Copy out word for word the entries from the line with "1568x762 pixels." through the end of the entries, leaving out the pictures.

The data:
───

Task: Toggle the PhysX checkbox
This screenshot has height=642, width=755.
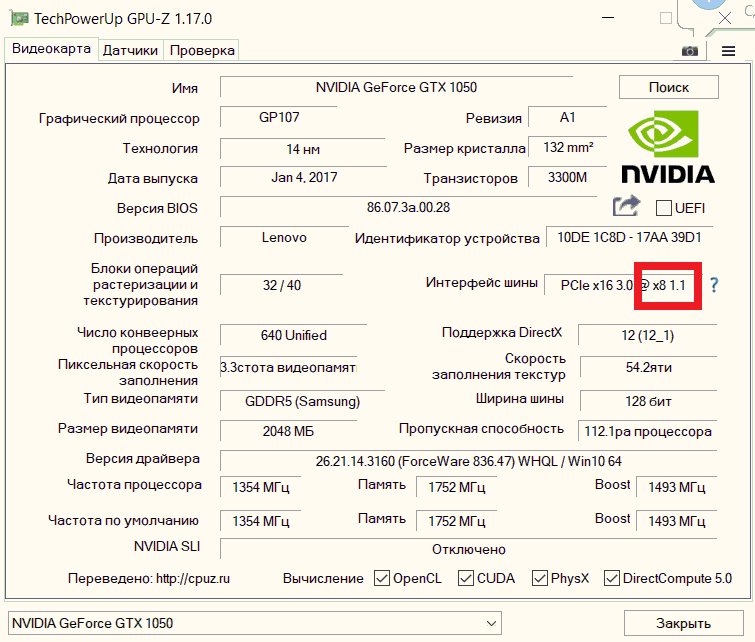Action: coord(540,578)
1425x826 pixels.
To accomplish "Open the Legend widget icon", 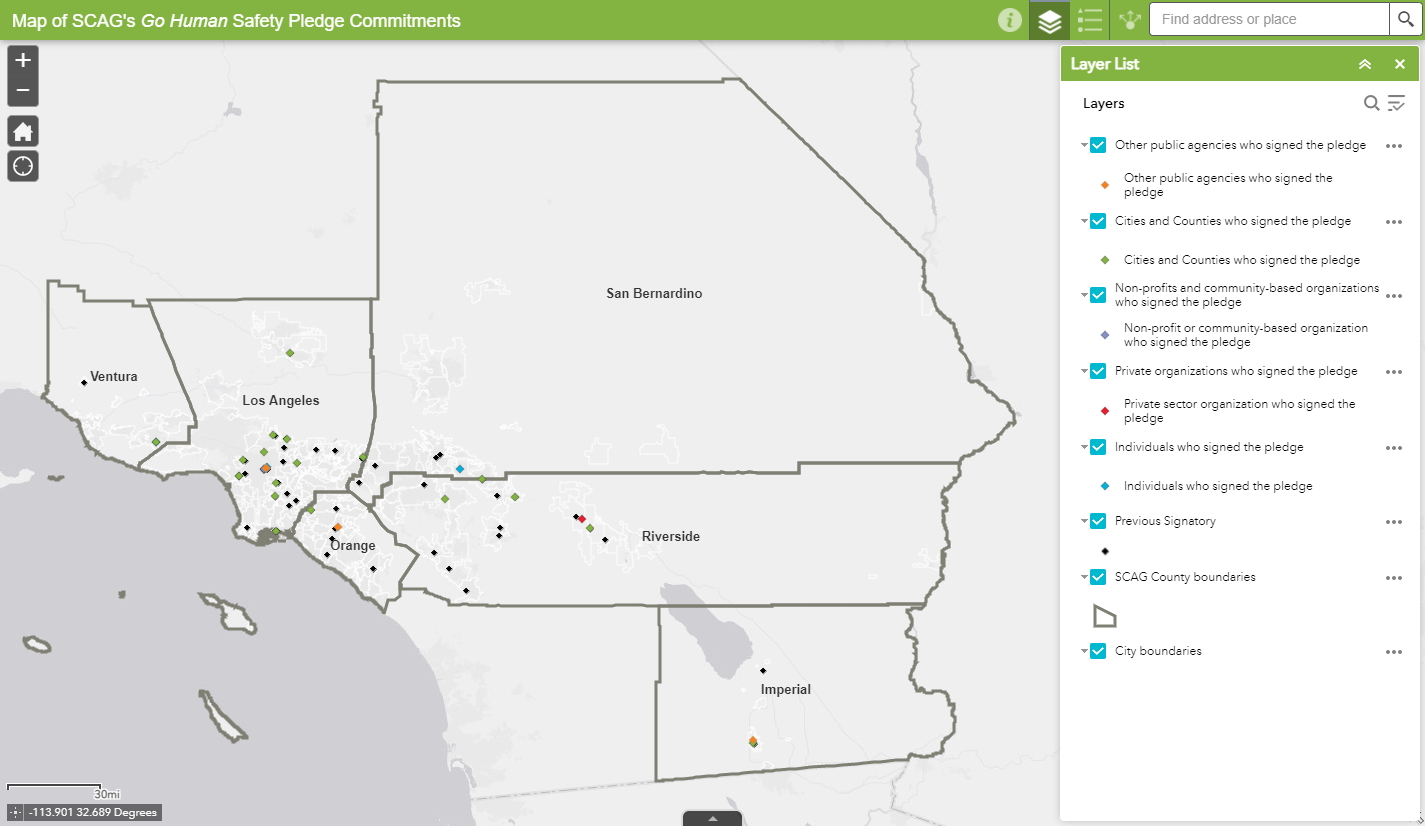I will click(x=1090, y=20).
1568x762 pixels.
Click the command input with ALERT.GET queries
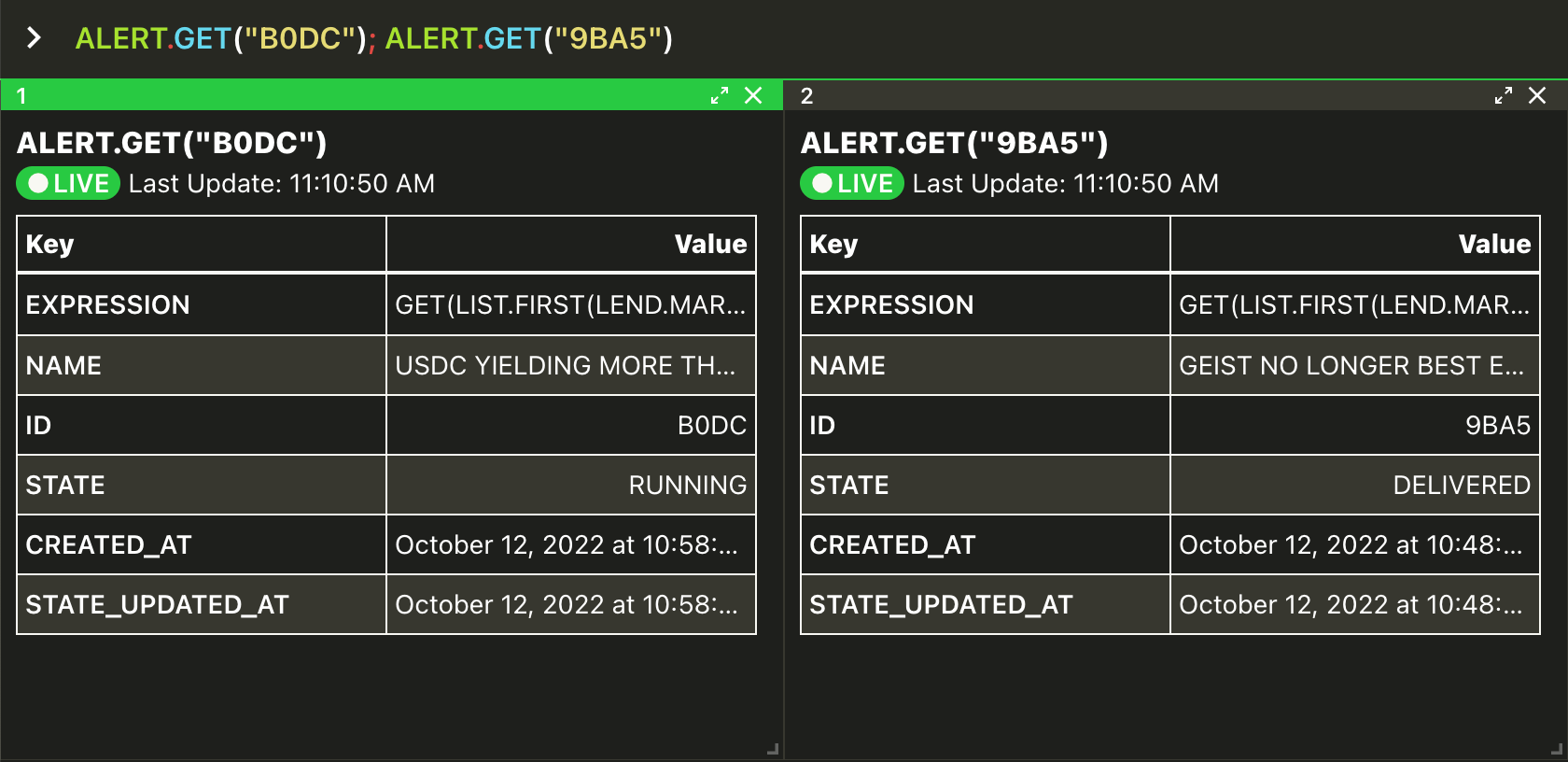pos(373,38)
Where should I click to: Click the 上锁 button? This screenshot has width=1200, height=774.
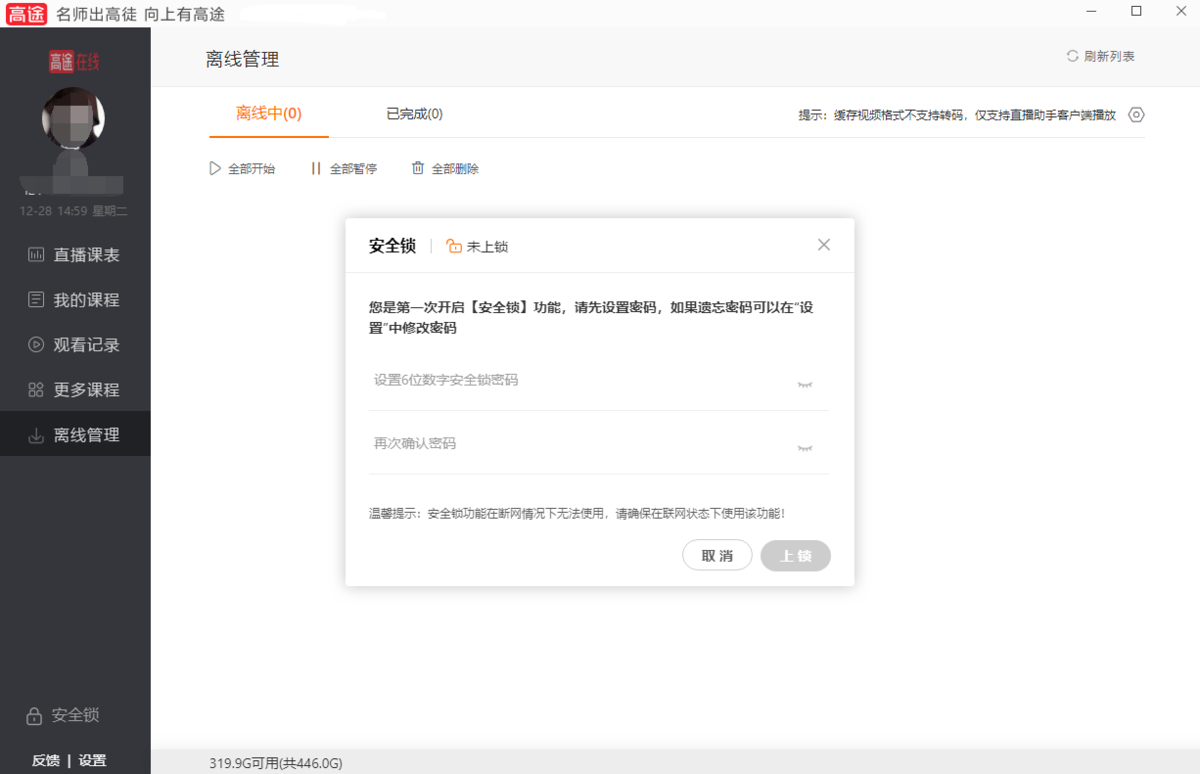click(x=795, y=556)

───

Finished exercise:
1568x762 pixels.
Click the command input with ALERT.GET queries
pos(373,38)
Where should I click to: Click the 上锁 button? This screenshot has width=1200, height=774.
click(x=795, y=556)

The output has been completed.